DM: What are you working on next? Might you write a sequel to Wofford’s Blood?
DCL: Yes, I am working on a sequel entitled Wofford’s Nation, which follows J.D. Wofford through the 1820s and 1830s, when he is helping to build the Cherokee Nation here in the east, and then fighting against the pressure for Removal. In the third book, I will follow him on the Trail of Tears. I’d also like to write a fourth book on the Civil War era, during which Cherokee, white and Black Woffords fought on different sides and sometimes even fought each other.
DM: What question do you wish interviewers would ask you?
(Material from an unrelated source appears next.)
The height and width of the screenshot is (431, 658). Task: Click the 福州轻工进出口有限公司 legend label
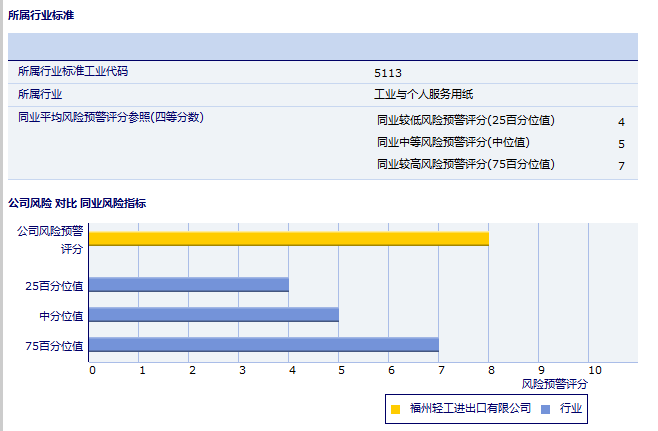point(470,409)
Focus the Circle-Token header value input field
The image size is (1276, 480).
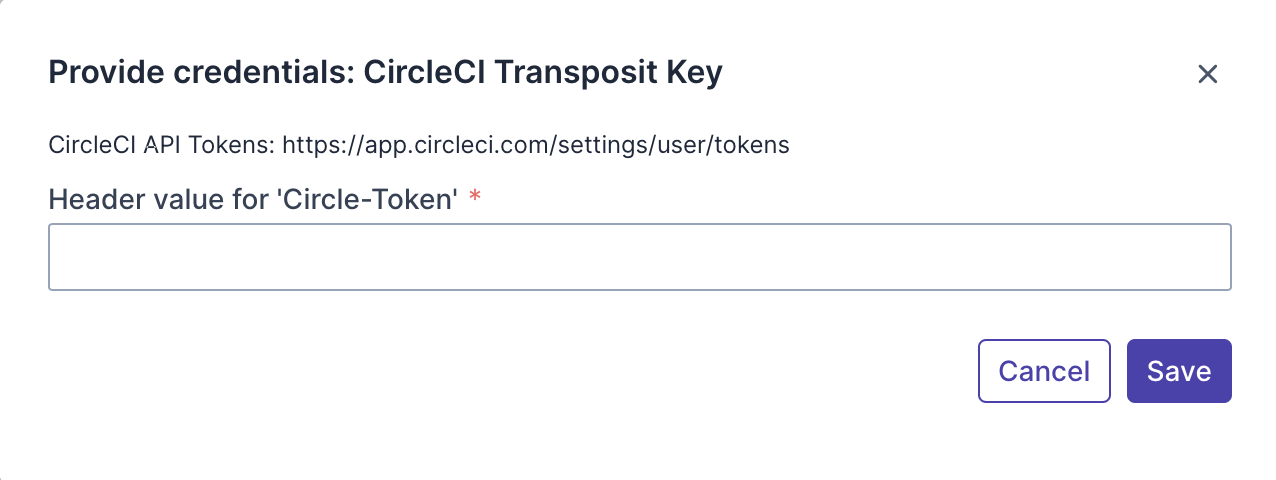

DCL: I’d like to be asked if I meant for the land itself to be a character in the book, because the answer is yes. I really wanted to recreate what the landscape of Southern Appalachia looked like in the early 1800s and to convey how sacred it was to the Cherokee people. The book is, in a way, an elegy to a landscape and a culture that has been erased in north Georgia, although it lives on in Oklahoma and North Carolina.